23 de novembro, 2005 - 07h57 GMT (05h57 Brasília)
“Deixa suas mãos mais lindas e sedosas”. Esse aí, ou variação semelhante, trecho de um dos primeiros textos meus publicados e lidos por milhares de pessoas. Ou ignorado.
Dei meus primeiros passos no mundo das letras em publicidade. Na agência J.Walter Thompson, de grande reputação mundial até hoje. Um dos clientes era um fabricante de produtos de beleza.
Traduzi ou adaptei a maravilha que eu, pouco ligando para aquele dizer de que elogio em boca própria é vitupério, acabo de citar. Muito inferior a “as armas e os barões assinalados”, bem sei, mas cada um se vira e se sai como se pode.

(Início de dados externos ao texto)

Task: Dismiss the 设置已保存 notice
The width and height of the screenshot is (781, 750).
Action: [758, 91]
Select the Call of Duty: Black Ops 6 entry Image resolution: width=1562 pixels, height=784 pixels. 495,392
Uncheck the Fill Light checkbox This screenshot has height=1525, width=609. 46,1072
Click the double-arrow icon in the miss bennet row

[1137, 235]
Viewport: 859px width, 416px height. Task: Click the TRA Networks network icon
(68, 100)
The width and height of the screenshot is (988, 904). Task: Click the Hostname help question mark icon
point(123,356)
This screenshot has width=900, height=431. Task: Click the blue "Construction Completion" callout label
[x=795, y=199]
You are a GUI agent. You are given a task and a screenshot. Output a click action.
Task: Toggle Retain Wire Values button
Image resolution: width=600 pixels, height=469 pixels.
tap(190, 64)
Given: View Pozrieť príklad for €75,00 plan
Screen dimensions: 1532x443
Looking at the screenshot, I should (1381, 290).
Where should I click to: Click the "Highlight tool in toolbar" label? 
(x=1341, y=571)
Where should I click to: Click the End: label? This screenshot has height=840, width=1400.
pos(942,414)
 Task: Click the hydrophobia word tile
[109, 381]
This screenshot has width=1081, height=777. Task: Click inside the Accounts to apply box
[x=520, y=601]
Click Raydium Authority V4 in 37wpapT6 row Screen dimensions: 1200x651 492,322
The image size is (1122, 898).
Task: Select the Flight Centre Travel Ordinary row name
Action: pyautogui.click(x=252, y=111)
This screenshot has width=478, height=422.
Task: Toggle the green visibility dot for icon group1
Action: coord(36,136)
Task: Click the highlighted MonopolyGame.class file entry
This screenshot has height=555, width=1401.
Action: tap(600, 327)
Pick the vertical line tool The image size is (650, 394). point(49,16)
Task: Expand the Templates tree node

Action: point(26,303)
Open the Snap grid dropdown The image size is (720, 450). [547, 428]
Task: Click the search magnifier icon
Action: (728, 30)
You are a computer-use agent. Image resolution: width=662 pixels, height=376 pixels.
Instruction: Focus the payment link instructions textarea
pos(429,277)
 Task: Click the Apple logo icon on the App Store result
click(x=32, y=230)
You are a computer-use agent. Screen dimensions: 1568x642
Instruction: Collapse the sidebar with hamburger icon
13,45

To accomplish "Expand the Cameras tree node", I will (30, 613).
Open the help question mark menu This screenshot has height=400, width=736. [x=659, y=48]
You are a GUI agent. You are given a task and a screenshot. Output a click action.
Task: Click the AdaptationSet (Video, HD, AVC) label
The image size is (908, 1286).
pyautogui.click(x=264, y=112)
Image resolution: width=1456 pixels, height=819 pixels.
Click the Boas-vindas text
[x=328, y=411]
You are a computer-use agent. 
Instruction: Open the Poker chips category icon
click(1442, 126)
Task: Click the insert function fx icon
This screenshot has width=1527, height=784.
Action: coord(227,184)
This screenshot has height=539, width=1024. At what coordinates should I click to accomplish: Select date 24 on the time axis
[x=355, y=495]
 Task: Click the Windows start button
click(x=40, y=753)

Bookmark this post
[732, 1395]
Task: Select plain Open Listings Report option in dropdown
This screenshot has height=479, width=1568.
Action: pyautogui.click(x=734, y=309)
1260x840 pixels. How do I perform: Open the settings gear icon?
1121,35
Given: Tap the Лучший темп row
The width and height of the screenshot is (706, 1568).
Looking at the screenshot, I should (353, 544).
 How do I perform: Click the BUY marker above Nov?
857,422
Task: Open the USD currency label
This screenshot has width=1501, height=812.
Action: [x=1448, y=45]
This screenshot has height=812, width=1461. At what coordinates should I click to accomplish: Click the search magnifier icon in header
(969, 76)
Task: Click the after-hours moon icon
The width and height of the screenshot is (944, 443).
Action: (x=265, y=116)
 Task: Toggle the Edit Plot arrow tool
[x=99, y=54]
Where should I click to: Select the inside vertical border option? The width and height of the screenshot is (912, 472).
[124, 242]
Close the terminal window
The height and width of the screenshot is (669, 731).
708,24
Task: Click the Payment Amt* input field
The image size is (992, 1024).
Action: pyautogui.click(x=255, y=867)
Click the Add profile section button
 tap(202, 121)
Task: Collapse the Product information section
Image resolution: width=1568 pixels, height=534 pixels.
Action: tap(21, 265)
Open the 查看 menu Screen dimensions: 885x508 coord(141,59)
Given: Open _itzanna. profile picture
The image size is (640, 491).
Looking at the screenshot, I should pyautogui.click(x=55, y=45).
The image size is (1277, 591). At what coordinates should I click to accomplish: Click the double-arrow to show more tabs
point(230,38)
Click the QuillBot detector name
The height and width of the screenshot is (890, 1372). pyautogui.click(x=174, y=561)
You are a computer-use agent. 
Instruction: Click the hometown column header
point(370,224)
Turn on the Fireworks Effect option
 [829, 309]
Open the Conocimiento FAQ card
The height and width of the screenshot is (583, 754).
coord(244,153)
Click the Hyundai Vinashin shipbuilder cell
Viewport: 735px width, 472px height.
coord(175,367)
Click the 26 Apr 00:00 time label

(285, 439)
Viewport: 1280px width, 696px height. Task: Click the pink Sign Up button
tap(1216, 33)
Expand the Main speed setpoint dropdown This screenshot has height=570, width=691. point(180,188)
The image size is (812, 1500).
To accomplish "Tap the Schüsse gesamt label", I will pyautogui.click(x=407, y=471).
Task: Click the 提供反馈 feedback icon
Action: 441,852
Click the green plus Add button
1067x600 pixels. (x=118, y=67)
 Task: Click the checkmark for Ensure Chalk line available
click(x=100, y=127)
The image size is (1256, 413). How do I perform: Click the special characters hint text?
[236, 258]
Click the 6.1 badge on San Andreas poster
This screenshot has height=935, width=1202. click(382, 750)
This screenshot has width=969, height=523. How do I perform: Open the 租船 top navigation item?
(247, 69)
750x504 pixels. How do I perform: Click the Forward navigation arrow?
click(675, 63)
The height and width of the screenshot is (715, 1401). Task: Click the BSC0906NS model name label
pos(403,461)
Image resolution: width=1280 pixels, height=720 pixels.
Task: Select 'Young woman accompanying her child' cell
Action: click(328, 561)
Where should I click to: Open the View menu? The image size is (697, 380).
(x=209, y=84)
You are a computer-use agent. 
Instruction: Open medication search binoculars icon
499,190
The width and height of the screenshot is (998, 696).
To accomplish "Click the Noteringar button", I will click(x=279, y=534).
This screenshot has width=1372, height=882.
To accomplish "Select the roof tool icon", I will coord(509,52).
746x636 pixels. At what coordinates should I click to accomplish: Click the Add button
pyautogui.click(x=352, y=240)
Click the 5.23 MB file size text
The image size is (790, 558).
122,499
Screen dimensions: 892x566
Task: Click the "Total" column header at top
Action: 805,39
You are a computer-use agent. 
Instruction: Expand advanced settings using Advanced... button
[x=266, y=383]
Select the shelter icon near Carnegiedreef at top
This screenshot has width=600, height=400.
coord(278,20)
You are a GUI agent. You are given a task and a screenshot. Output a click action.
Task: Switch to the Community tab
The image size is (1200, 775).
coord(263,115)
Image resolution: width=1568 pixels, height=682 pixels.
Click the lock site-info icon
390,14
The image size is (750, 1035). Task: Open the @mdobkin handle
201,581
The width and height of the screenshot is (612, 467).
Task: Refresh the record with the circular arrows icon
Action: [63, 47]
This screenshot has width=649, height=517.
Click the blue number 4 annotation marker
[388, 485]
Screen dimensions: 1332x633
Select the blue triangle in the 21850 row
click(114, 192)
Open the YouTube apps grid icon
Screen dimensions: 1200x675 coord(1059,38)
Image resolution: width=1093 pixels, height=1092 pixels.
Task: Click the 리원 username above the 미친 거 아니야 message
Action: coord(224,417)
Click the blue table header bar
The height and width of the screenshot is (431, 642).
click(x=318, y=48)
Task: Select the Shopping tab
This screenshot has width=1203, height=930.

Eu e a publicidade, a uma certa altura do caminho, onde por certo havia uma pedra, nos desentendemos e eu deixei o cuidado das mãos, dos cabelos, da pele para outras pessoas.
Também nunca perguntei para ninguém – homem ou mulher – como conseguira mãos tão lindas ou sedosas. E se fosse graças a meus esforços?
O que há é que, como bom, ou medíocre, ex-publicitário, não acredito em anúncio. Uma engenhoca inventada pelos ingleses vem agora me dar respaldo científico.
Parece que existe aí um par de óculos ligado a algo parecido com um rádio que vai registrando tudo que um cidadão (londrino no caso) vê em matéria de reclame num dia normal: do jornal e revista que folheia, dos cartazes que passam diante de si na rua e no metrô, dos comerciais que pontilham sua telenovela preferencial.
Num dia comum, o pobre coitado do cidadão ou cidadã, inclusive este vosso criado, tem diante dos olhos cerca de 3 mil e 500 mensagens de marquetingue. Das quais 99% nem criam impacto, nem deixam vestígio de sua existência.
Em vez de gastarem uma fortuna com o aparelho e a pesquisa, era só me ligar que eu explicaria tudo. Com minhas mãos não mais lindas ou sedosas, mas calejadas de experiência.